Depressed and with few jobs available to him besides fruit-picking in the banana and citrus plantations outside town, Guerrero left home again and became one of the millions of rural migrants who have started a new life in Mexico City, a five-hour bus ride west of Tlapacoyan. Known by many urban Mexicans as la mancha urbana, literally, the urban stain, the millions of migrants who have started a new life in the poor neighborhoods of the Mexican capital have long looked to the city as an alternative to migrating north.
Guerrero’s journey to the city began like most rural Mexicans: crashing with a distant family member who lives in the outskirts of town. He found a job bagging groceries and then a higher-paying gig as a bodyguard for the son of a wealthy businessman with the Bimbo bread company. Things started looking up for Guerrero, until the morning an armed gang attacked the SUV that the family’s driver used to take their son to school in an attempt to kidnap the child. The car’s windows shattered in the gunfire. Guerrero dove over the boy to protect him with his own body, while his partner returned fire and took a bullet in the shoulder. The assailants fled when a passing police officer showed up just in time. The story made national news. Witnesses of crimes in Mexico sometimes go missing, so Guerrero returned to Tlapacoyan.
Back in his hometown, Guerrero started driving a taxi. He worked 10-hour days, but with the rental fee he paid to use the taxi from the man who owned it, most days he made just enough to buy beans and tortillas to get him through the following workday.
When I met with Guerrero last summer, he had grown desperate. Once a vocal opponent of the carnival industry, he now longed to return to the American fairs. When his old supervisor at Deggeller Attractions offered him a job if he agreed to drop out of the lawsuit, Guerrero told him that he would even take a pay cut for the opportunity to work with them again.
There are thousands of Tlapacoyans scattered across Mexico. About 90 percent of all foreign workers recruited on H-2B visas come from Mexico, mainly because it is so convenient to bring them north over the border by bus. The hope of what temporary work in the United States can provide rural Mexicans—food on the table, a new house, better education for children—often makes workers turn a blind eye to abusive employers. Those who speak out against exploitation put themselves at great risk. Not remaining silent frequently results in them losing the one economic opportunity that exploitative employers offered them.
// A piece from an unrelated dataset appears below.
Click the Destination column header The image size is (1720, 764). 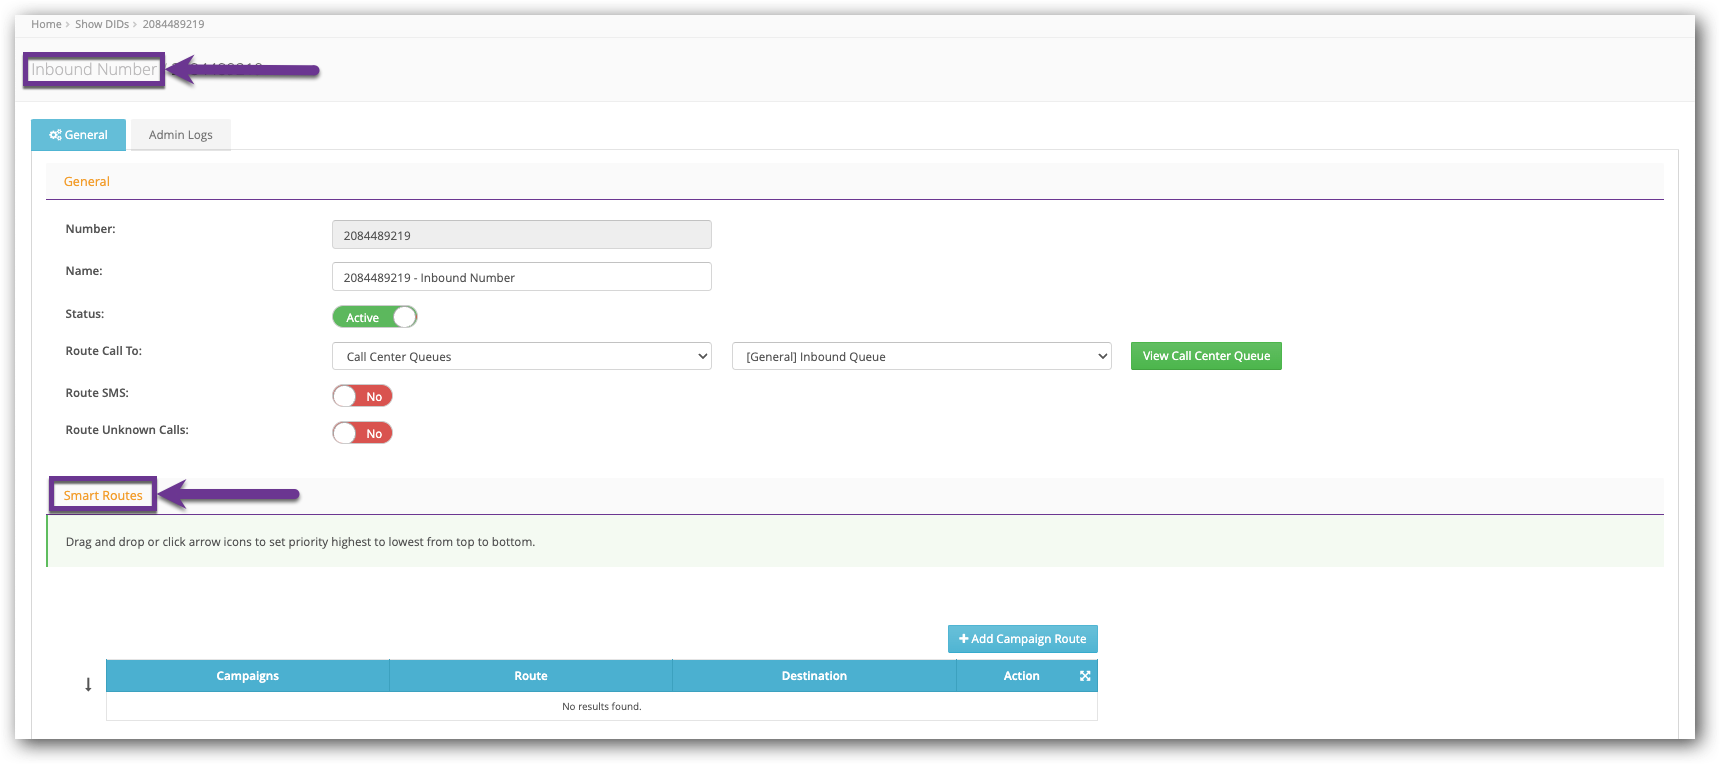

Vicente Guerrero dropped out of the lawsuit earlier this year. Shortly after, his former carnival employer told them that they had not received permission to get him a visa. They said that they could sponsor him for a visa, according to Guerrero, in several years time. Guerrero felt that his employer had set him up as payback for joining the lawsuit in the first place.
Now Guerrero had lost his place in the lawsuit and the right to work in the United States.
Some names in this story have been changed to preserve the identities of those involved.